Stored data entries:
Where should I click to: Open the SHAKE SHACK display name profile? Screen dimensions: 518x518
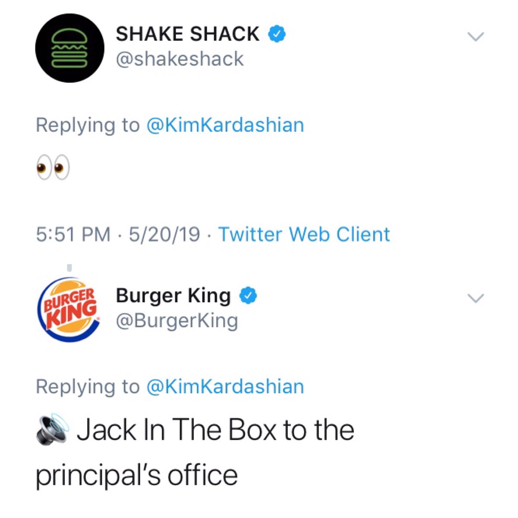pos(187,34)
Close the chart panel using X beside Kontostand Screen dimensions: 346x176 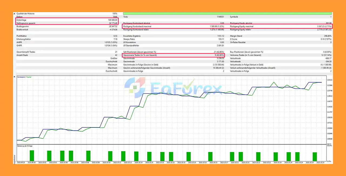[x=15, y=77]
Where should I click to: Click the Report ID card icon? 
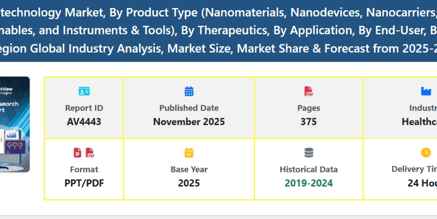point(84,91)
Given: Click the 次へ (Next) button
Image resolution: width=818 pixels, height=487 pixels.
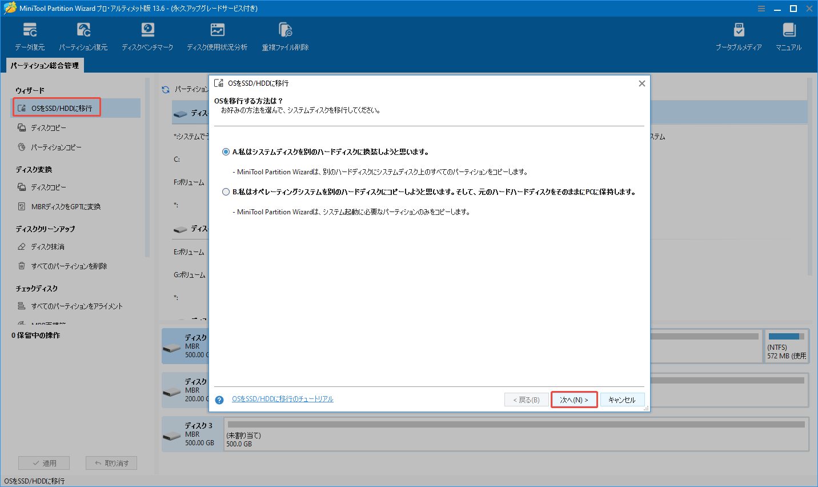Looking at the screenshot, I should coord(574,399).
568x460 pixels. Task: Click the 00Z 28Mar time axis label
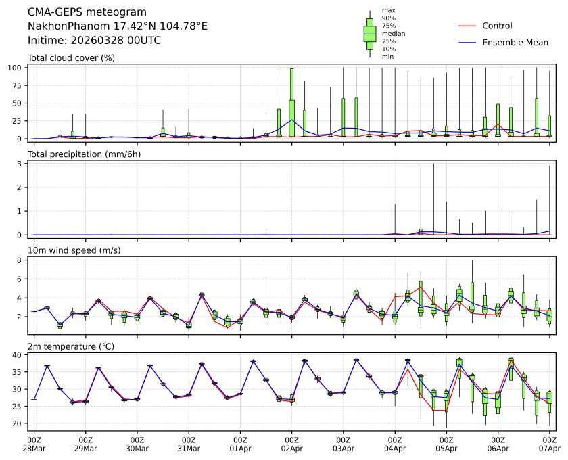click(x=34, y=444)
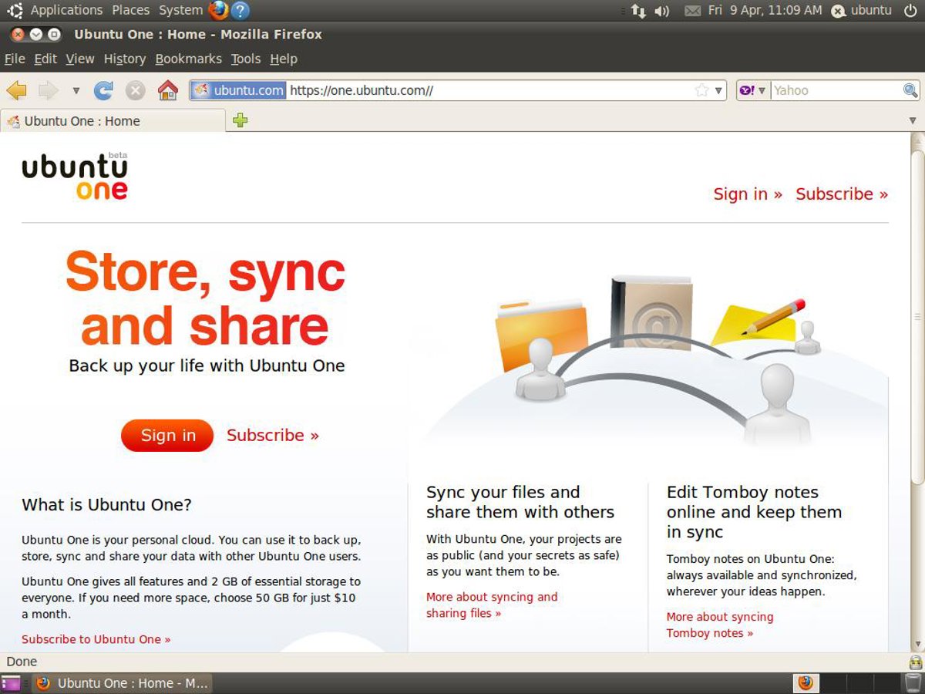
Task: Open a new tab with the green plus
Action: [241, 120]
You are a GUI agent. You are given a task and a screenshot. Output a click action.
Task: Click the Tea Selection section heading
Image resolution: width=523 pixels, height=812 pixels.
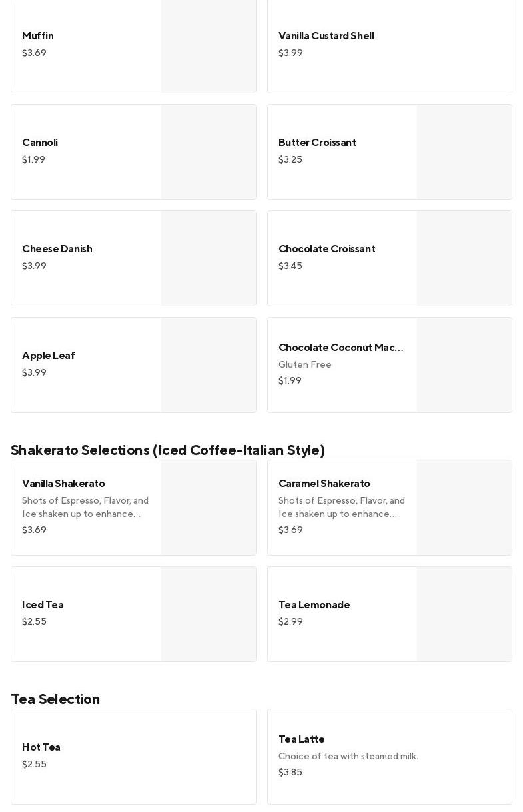(55, 699)

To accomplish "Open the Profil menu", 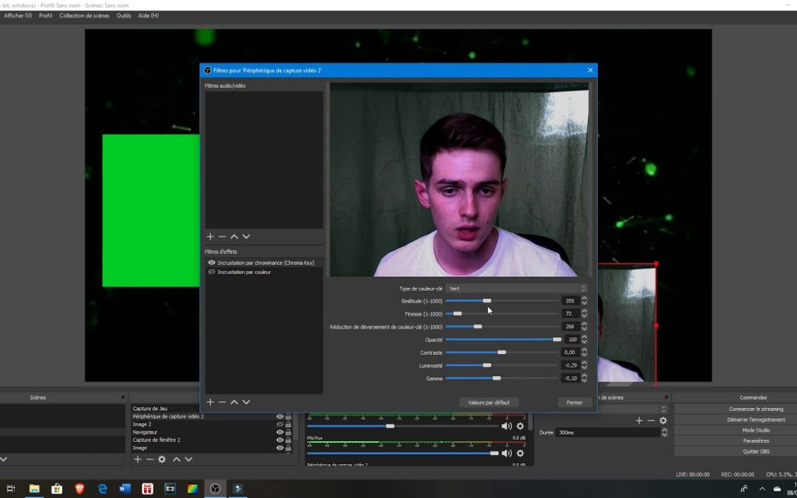I will pyautogui.click(x=45, y=15).
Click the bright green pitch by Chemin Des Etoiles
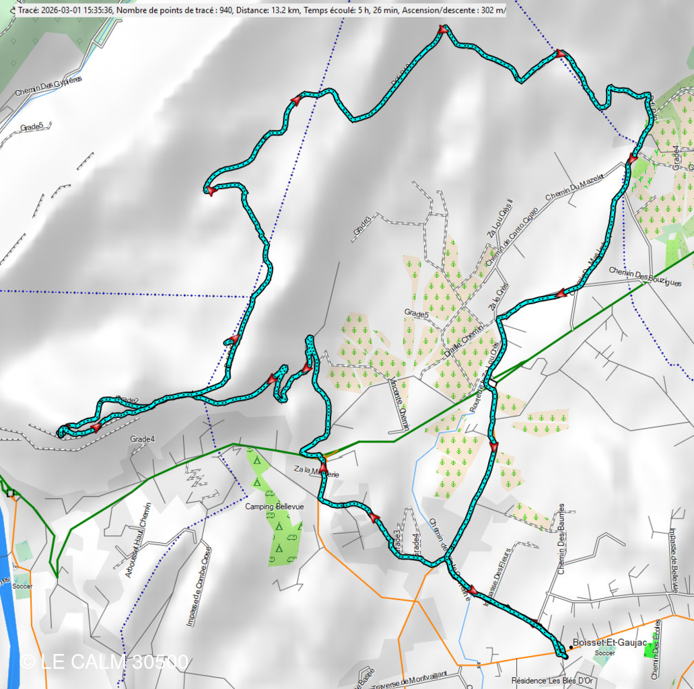 coord(649,651)

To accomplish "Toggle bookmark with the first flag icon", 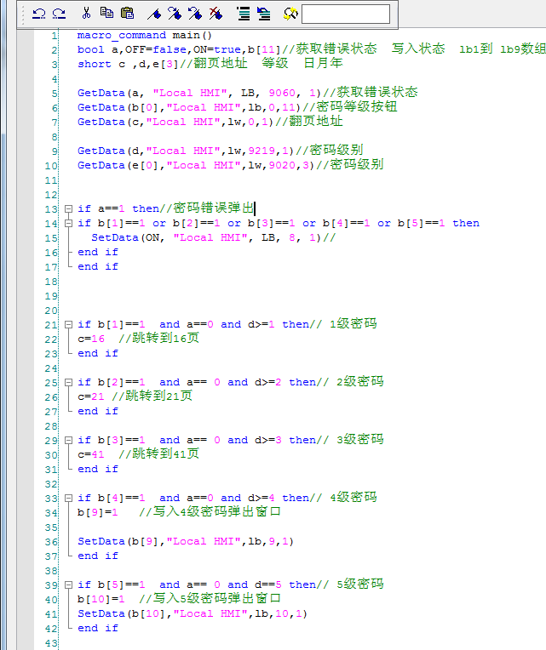I will coord(154,14).
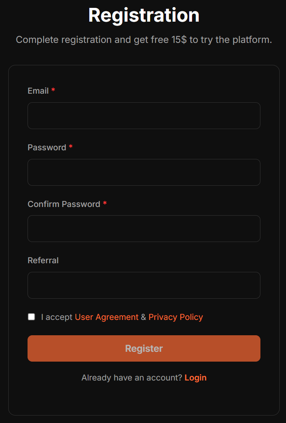The height and width of the screenshot is (423, 286).
Task: Click inside the Password input field
Action: point(144,172)
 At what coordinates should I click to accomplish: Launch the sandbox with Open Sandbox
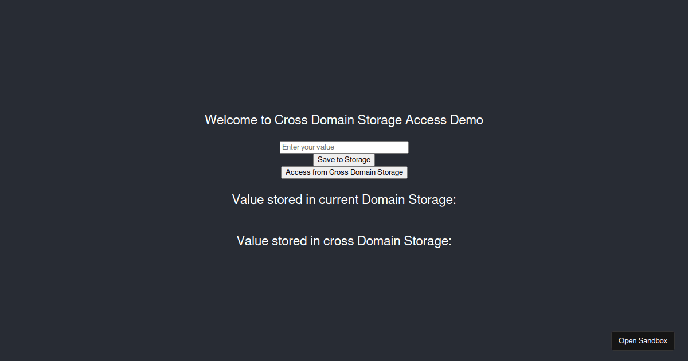643,340
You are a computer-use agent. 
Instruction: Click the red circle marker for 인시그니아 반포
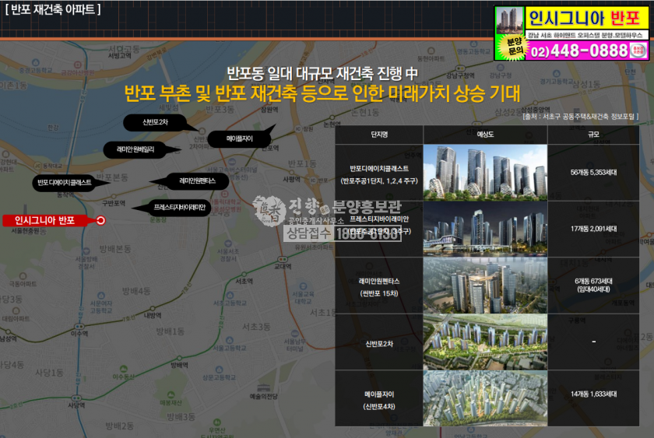tap(100, 221)
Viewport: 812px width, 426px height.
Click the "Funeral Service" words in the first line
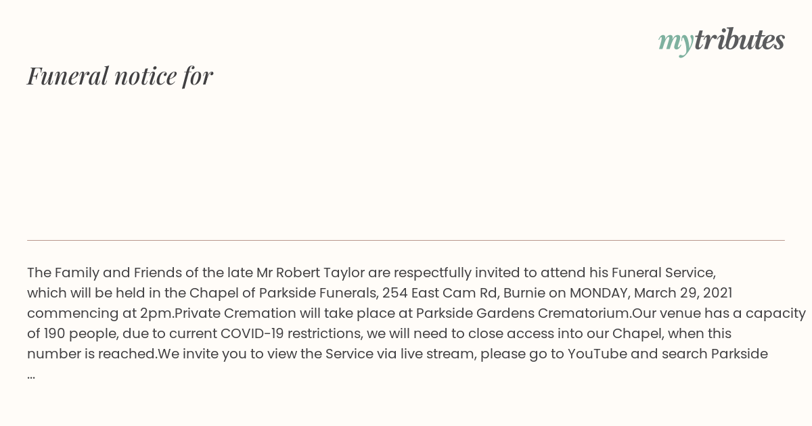pyautogui.click(x=663, y=273)
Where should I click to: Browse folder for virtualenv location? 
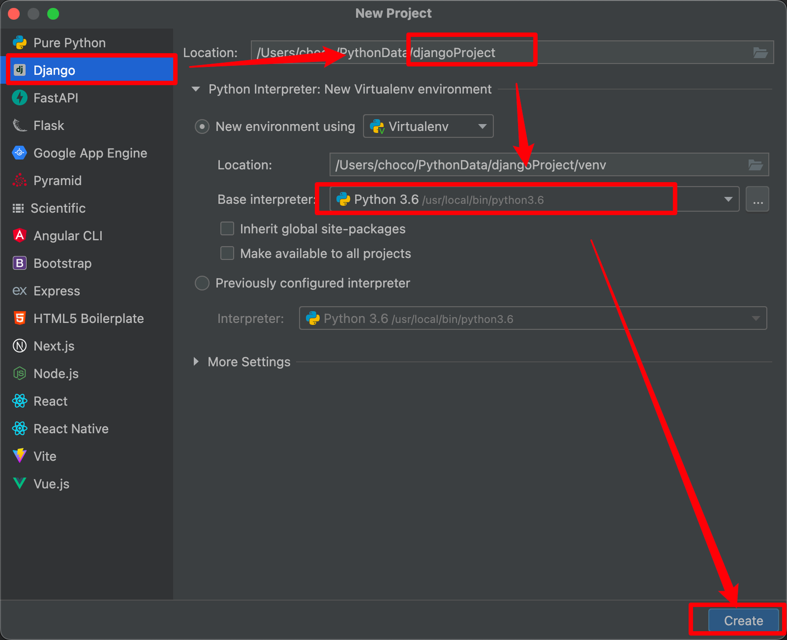[x=755, y=165]
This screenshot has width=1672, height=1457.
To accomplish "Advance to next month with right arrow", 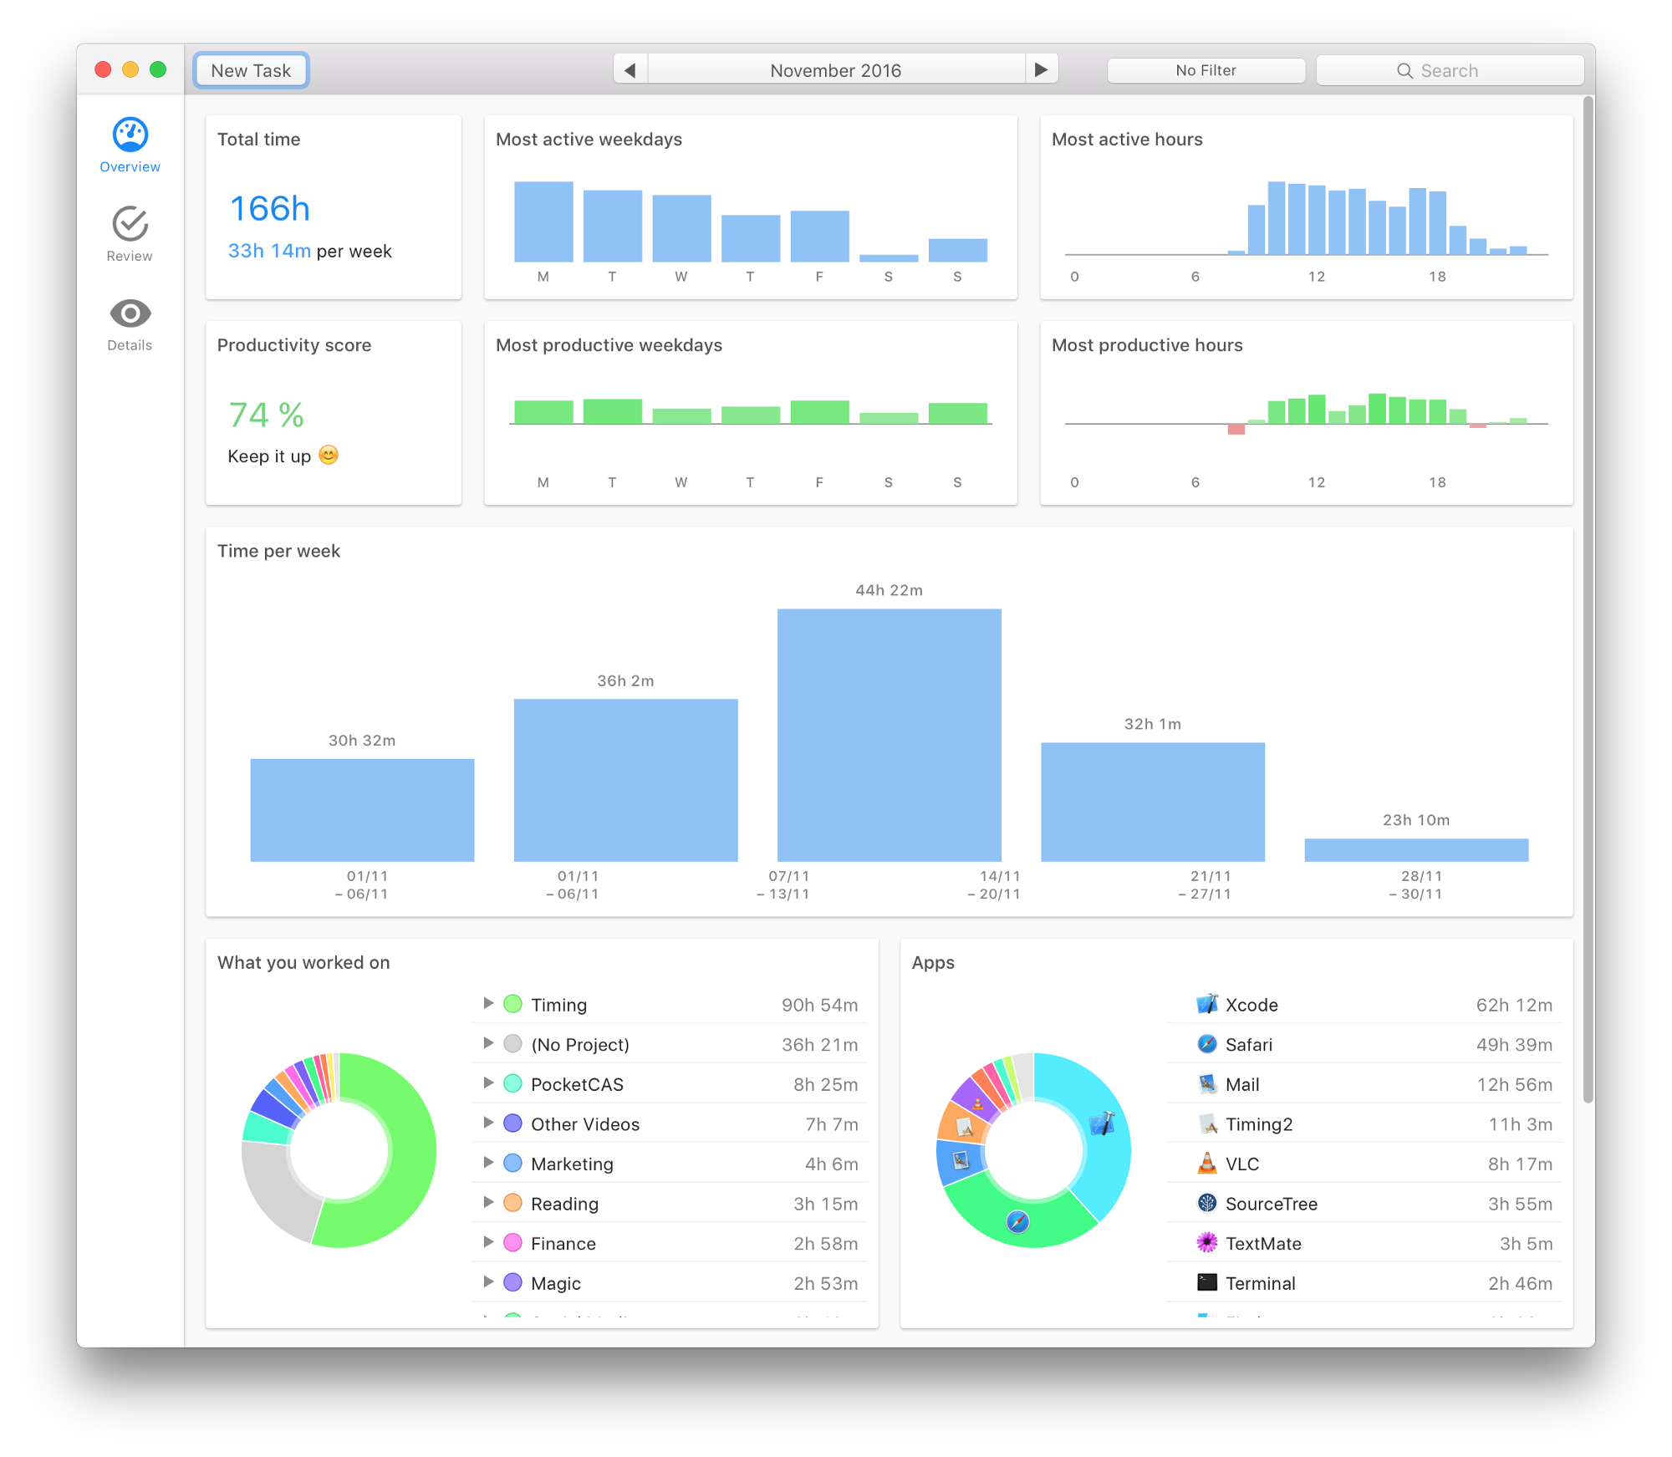I will [x=1041, y=70].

◆ **DIRECTIONS FOR THIS TASK**: Between and including the line above that contains "At what coordinates" and the line that contains "Viewport: 812px width, 426px height.", restate every line word for word. Pictures stay out.

◆ **RESULT BELOW**:
 At what coordinates should I click to accomplish: Launch the sandbox with Open Sandbox
643,340
You are a computer-use agent. 
Instruction: Click the red circle marker for 인시그니아 반포
tap(100, 221)
Viewport: 812px width, 426px height.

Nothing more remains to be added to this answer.